- [What you are asked to do]: Lines from the one containing "聯邦銀行車貸 (65, 376)" through the end of the data are to be returned exactly, and no others.

- [Given information]:
-- Opening Marker --

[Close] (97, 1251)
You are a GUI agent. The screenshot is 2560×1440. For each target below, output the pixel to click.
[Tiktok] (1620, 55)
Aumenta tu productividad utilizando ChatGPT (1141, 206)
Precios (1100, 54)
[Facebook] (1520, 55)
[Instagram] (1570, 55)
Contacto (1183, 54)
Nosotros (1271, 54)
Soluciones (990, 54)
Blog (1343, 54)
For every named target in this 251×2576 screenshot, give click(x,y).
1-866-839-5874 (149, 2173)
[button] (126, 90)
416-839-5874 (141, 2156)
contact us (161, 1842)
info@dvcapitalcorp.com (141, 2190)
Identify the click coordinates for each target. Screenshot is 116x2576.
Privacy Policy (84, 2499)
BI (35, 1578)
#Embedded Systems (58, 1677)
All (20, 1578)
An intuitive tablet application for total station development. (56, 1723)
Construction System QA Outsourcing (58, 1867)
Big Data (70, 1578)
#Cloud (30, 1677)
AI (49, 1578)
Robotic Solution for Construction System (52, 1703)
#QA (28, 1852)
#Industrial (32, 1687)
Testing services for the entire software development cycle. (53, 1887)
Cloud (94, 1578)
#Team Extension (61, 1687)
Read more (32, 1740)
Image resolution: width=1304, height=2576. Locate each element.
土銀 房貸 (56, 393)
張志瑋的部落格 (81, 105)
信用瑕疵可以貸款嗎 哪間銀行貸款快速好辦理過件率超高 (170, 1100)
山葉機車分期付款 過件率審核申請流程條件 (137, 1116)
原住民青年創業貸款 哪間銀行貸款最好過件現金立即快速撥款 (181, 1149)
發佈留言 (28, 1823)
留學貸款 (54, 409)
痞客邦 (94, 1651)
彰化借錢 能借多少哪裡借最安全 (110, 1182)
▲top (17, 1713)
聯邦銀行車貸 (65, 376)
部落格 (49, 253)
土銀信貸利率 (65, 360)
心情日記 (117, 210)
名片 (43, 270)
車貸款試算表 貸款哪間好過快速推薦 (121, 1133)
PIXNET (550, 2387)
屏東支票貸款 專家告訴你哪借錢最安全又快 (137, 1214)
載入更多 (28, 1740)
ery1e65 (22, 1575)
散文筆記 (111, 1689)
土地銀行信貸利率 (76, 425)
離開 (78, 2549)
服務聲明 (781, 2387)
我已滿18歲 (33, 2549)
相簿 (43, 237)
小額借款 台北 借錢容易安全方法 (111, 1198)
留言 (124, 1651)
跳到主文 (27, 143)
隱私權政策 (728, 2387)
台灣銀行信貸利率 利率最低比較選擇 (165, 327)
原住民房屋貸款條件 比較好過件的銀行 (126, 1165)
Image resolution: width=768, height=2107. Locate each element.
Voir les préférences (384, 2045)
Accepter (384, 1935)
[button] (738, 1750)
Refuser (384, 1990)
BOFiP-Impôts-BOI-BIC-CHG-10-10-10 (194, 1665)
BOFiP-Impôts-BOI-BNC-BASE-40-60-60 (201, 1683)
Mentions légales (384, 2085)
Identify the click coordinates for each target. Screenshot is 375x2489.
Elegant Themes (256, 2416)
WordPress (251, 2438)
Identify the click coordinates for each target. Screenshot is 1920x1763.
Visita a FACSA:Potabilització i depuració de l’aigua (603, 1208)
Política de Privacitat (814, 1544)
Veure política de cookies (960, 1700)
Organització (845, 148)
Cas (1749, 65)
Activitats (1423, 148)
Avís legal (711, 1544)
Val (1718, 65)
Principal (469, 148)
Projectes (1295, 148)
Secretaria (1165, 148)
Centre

-- Closing Marker --

- [Response below]:
聯邦銀行車貸 (65, 376)
部落格 (49, 253)
土銀信貸利率 (65, 360)
心情日記 (117, 210)
名片 (43, 270)
車貸款試算表 貸款哪間好過快速推薦 (121, 1133)
PIXNET (550, 2387)
屏東支票貸款 專家告訴你哪借錢最安全又快 (137, 1214)
載入更多 (28, 1740)
ery1e65 (22, 1575)
散文筆記 (111, 1689)
土地銀行信貸利率 (76, 425)
離開 (78, 2549)
服務聲明 (781, 2387)
我已滿18歲 (33, 2549)
相簿 (43, 237)
小額借款 台北 借錢容易安全方法 (111, 1198)
留言 (124, 1651)
跳到主文 (27, 143)
隱私權政策 (728, 2387)
台灣銀行信貸利率 利率最低比較選擇 (165, 327)
原住民房屋貸款條件 比較好過件的銀行 (126, 1165)
Image resolution: width=768, height=2107. Locate each element.
Voir les préférences (384, 2045)
Accepter (384, 1935)
[button] (738, 1750)
Refuser (384, 1990)
BOFiP-Impôts-BOI-BIC-CHG-10-10-10 (194, 1665)
BOFiP-Impôts-BOI-BNC-BASE-40-60-60 (201, 1683)
Mentions légales (384, 2085)
Identify the click coordinates for each target. Screenshot is 375x2489.
Elegant Themes (256, 2416)
WordPress (251, 2438)
Identify the click coordinates for each target. Screenshot is 1920x1763.
Visita a FACSA:Potabilització i depuració de l’aigua (603, 1208)
Política de Privacitat (814, 1544)
Veure política de cookies (960, 1700)
Organització (845, 148)
Cas (1749, 65)
Activitats (1423, 148)
Avís legal (711, 1544)
Val (1718, 65)
Principal (469, 148)
Projectes (1295, 148)
Secretaria (1165, 148)
Centre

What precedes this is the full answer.